» Exercise tasks:
1/ In the bird flu article, what service does Scotland's chief veterinary officer encourage bird keepers to sign up for?
2/ Copy the bird flu article's text between "Poultry farmers and" and "their disease risk.", inclusive.

» Excerpt:
----
Farmers and bird keepers told to take steps to prevent bird flu this winter

The warning came from all four government chief vets.

Poultry farmers and bird keepers are being encouraged to take steps to reduce the risk of avian influenza this winter.

Government chief vets from Scotland, Wales, Northern Ireland and the UK are urging all bird keepers to take action now to reduce their disease risk.

Scotland’s chief veterinary officer Sheila Voas said: “Given the constant risk of bird flu in the UK from wild birds, I would urge bird keepers to take some simple actions now to help reduce the chance of their birds becoming infected. These could include steps to reduce contact with wild birds, particularly on ponds and other water bodies.

“One of the main challenges government faced during last year’s avian influenza outbreak was being able to contact bird keepers with small numbers of birds. To stay up to date with the latest situation I would encourage bird keepers – including those who are already on the GB Poultry Register – to sign up for the Animal and Plant Health Agency free text alerts service.”

The vets have issued guidance for all bird keepers, from commercial farmers to those who keep a few pet chickens in their back garden, to reduce the risk of dsiease before autumn migration of ducks and geese begins again this winter.

These include keeping the area where the birds live clean and tidy, controlling rats and mice, and regularly disinfecting any hard surfaces.
----
[Extracted records]
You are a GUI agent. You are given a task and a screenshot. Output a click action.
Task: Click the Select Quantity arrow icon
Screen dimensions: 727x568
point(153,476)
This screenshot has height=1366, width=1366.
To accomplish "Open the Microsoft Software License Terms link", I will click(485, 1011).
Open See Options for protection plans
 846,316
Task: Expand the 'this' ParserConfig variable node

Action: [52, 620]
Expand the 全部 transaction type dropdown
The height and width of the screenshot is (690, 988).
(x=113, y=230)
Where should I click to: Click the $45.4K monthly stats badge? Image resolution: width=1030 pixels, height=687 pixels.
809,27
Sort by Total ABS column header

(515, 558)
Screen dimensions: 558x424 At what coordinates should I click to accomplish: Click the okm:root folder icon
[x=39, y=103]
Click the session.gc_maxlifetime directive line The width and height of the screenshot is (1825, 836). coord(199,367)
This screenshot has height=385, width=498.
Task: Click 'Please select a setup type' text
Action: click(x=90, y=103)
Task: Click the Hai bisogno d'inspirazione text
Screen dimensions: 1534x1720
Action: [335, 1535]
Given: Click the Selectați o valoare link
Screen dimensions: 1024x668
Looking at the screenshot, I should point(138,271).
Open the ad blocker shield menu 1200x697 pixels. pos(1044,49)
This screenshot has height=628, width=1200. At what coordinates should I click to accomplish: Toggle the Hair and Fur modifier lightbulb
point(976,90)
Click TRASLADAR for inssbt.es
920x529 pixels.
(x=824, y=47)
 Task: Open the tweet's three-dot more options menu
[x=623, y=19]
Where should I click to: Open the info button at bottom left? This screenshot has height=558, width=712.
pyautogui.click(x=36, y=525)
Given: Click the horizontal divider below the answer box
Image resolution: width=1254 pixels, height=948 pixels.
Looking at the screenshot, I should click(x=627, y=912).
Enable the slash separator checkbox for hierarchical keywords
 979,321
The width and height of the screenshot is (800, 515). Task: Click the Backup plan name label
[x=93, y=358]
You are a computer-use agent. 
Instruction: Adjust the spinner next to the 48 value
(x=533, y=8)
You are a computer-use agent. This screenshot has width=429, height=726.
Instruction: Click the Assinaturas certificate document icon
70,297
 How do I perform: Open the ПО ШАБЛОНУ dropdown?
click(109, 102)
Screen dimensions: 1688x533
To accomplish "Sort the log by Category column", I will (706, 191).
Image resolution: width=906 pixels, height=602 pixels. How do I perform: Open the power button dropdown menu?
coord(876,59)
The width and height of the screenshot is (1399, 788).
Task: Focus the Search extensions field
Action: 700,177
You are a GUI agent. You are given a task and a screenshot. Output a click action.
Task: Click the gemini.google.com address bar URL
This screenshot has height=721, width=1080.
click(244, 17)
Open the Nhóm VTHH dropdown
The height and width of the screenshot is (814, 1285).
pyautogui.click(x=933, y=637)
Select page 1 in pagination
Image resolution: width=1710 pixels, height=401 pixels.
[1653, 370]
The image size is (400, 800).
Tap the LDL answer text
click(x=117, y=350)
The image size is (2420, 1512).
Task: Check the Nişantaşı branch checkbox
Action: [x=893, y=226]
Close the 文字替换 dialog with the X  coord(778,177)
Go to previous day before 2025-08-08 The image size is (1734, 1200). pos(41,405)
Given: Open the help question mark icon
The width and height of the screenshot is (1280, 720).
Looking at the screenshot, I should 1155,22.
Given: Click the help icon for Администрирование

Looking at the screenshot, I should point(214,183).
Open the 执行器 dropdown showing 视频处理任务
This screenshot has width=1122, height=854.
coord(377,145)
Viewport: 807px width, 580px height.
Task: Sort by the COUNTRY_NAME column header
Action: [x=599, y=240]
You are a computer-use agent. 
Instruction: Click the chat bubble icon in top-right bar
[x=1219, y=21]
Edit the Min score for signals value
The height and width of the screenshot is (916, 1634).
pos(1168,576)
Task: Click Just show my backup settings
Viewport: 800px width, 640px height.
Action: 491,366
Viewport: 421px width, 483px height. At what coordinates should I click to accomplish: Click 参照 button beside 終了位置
----
» Exercise results:
1/ The Animal and Plant Health Agency free text alerts service.

2/
Poultry farmers and bird keepers are being encouraged to take steps to reduce the risk of avian influenza this winter.

Government chief vets from Scotland, Wales, Northern Ireland and the UK are urging all bird keepers to take action now to reduce their disease risk.